We were met at the airport on Molokai by the very loquacious Rudy who told us everything we could possibly want to know about the island and the Molokai Ranch on the 30-40 minute drive to the check-in point. We checked in, and then spent the next 30 minutes over a bumpy dirt road heading for our Kaupoa Beach site. Molokai Ranch is, for the most part, an eco-tourist spot. There are 3 camps: one designed for horseback and ranching activities, one for hiking, rock climbing and other 'adventure' activities, and the beach camp. We arrived at the beach camp and were driven to the pavilion where all meals are served. Dinner was underway. We had some grilled salmon and bought a bottle of wine to finish in our 'room' after dinner. All meals are included, and are buffet 'all you can eat' style. You can eat any meal at any of the three camps. Facilities are 'tentalows' -- framed canvas rooms with a deck outside, and a semi-bathroom. There are 2 tents at each deck, but they don't use both unless it's a single family. So, we had our tent, which had a queen sized bed, a couple of night tables, an ice chest replenished with fresh ice daily, a couple of shelves and some pegs for hanging things. The deck had two nice deck chairs. The bathroom had a self composting toilet system (uses just 1 pint of water per flush), a hot water shower, navy style, where you only get water while you're pulling on a rope, and a sink. Towels and plush robes provided. Also flashlights. There are solar battery powered lights in the tents and bathrooms, and a paddle fan in the tent as well. All run on solar battery power. No outlets. So, no radio, tv, computer, hair dryer -- total getaway from it all. And it was great, especially after the hectic week. With nothing nearby, there are no city lights, and the stars are amazing, especially at 3 am. The bathroom didn't have a full ceiling, so you could look up at the stars while you peed! Spectacular.

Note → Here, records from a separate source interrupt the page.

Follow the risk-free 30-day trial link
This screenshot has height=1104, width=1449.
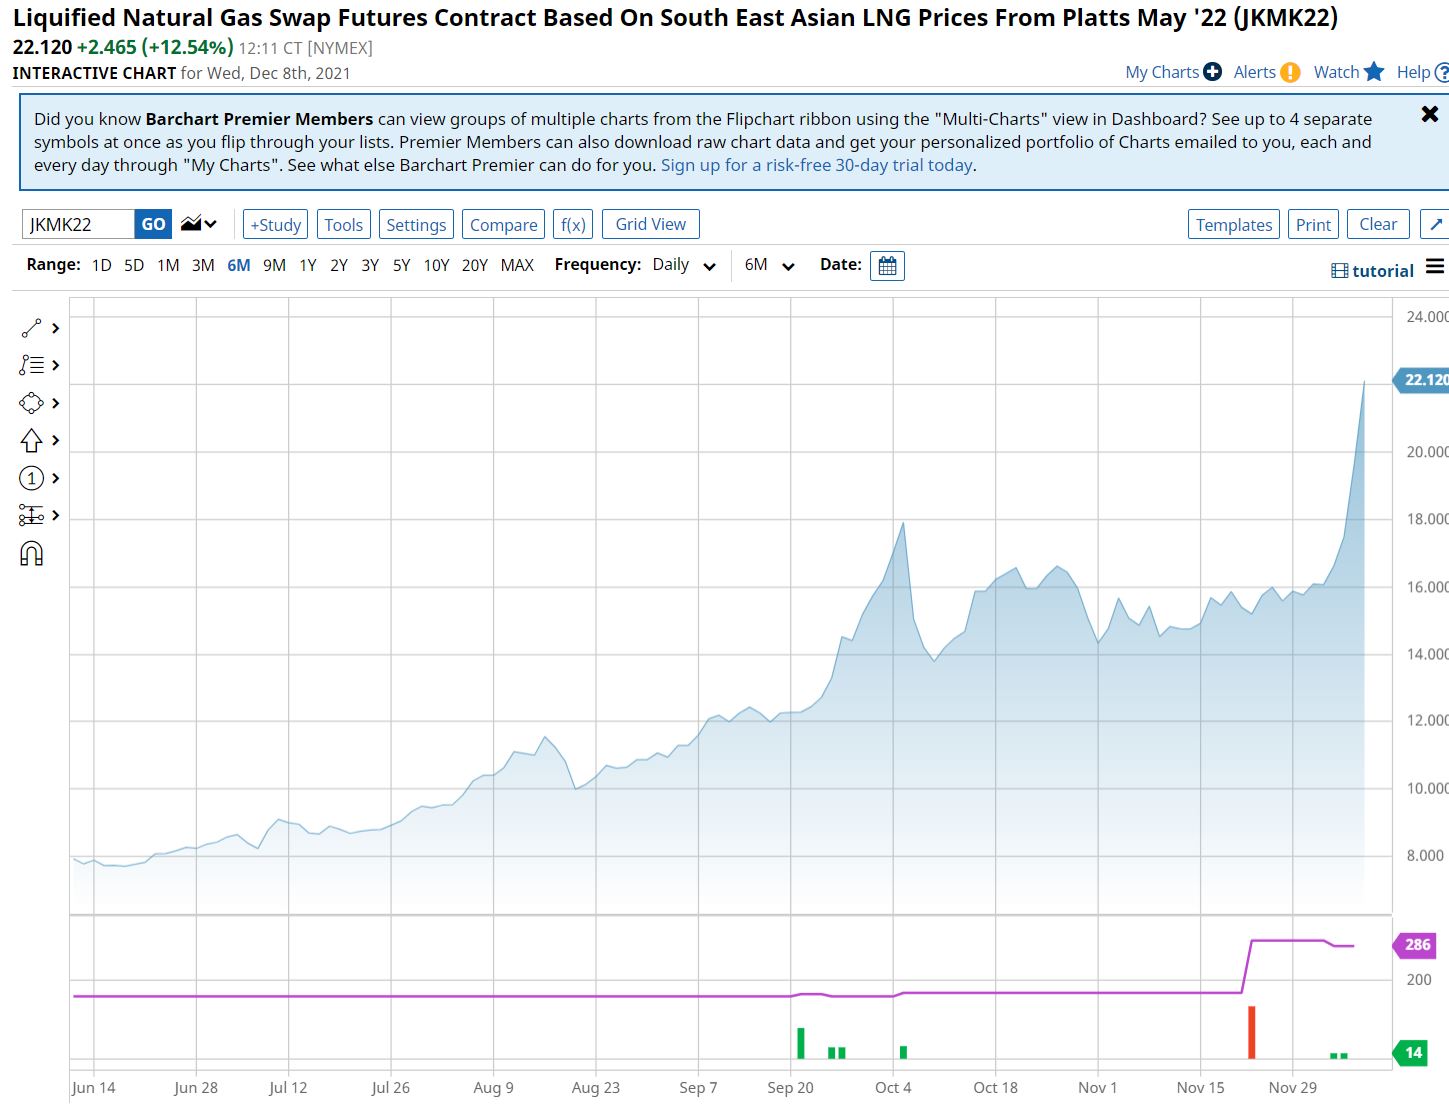click(x=817, y=165)
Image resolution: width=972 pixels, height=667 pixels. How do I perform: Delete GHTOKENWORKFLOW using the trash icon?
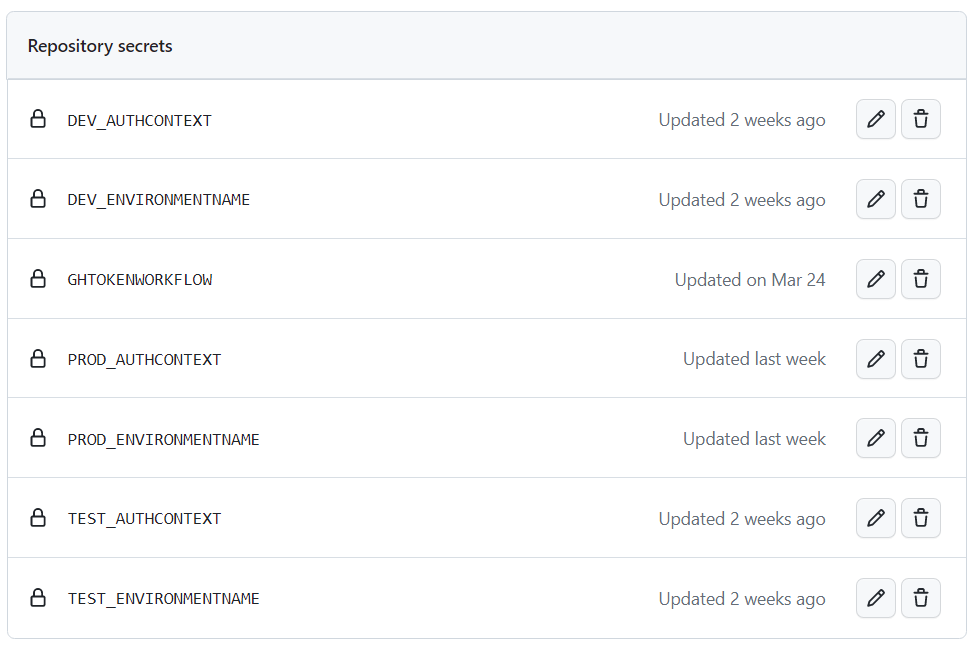pos(920,279)
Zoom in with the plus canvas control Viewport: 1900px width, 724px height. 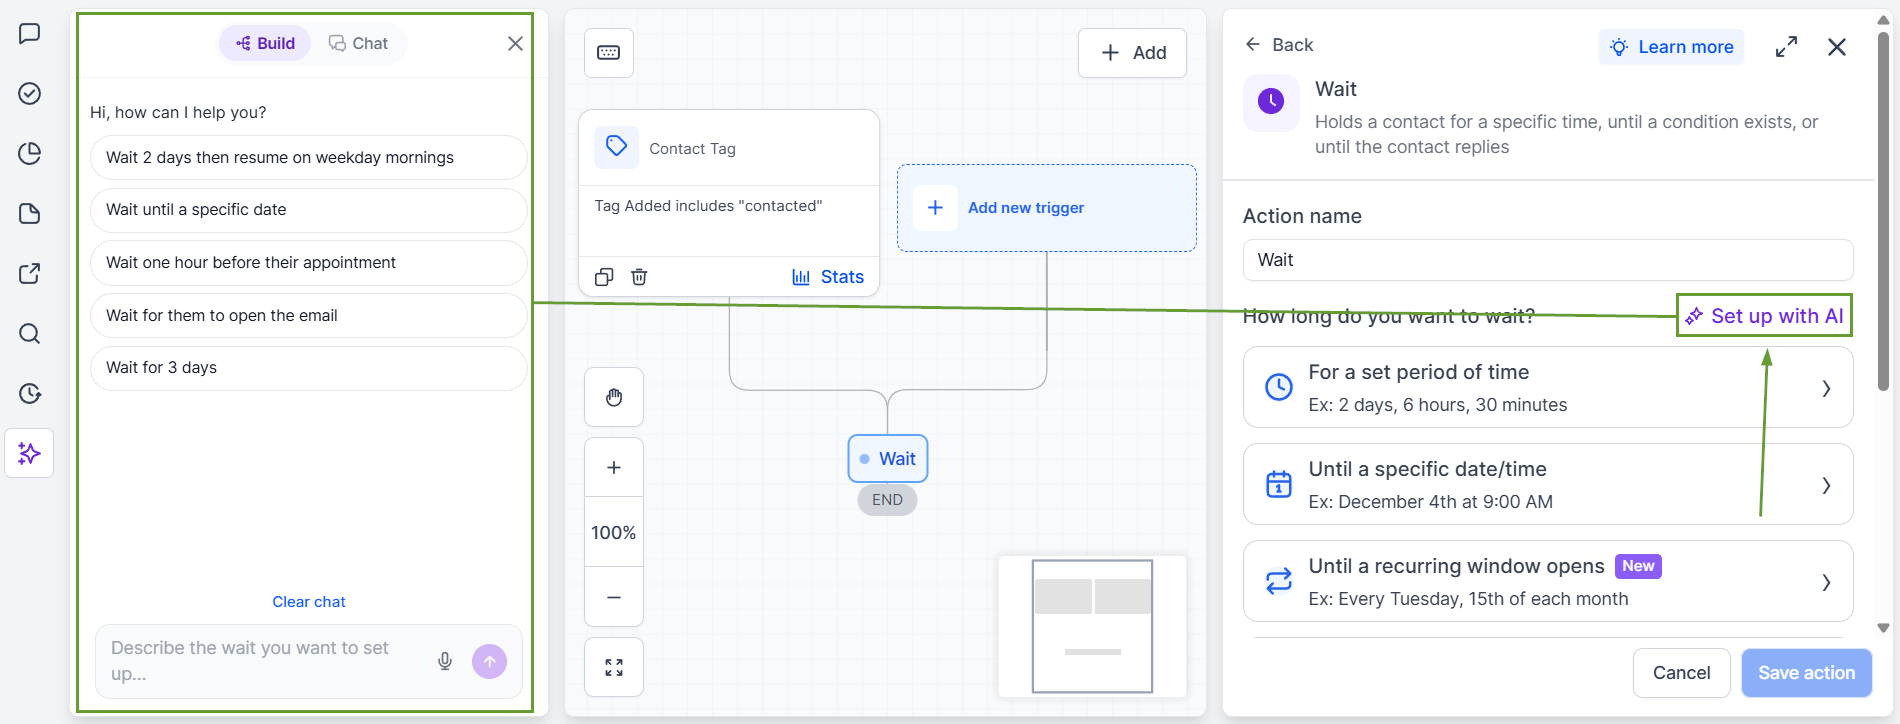614,467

Weather at that time of year can be rough, but since we didn't really have any desire to go out in a kayak or zodiak, we enjoyed watching the surf pound the beach. The pavilion, which we could now see in daylight, was on the beach, and we could watch the 10 foot waves as we ate breakfast. We walked along the beach, and the trails, and just relaxed. The next day we took one of the camp shuttles to the Kolo camp, which is the one on the cliffs, and had lunch there. There's a beach there, too, although you have to hike a bit to get to it. We walked there for about an hour, and then returned to our place, where I sat on the beach, and Dan snorkeled, until it was time to get ready for dinner. Since the ranch was pretty low occupancy at this time of year (I think there were 5 tents being used), we asked for late checkout and I enjoyed the beach one more morning. After lunch, we repeated the journey to the check in point and then to the airport. We had about 4 hours in Maui before our flight to the mainland left, so we took a cab to the mall and ate at Sam Choy's place. It more than met the expectations after seeing him on the Food Network.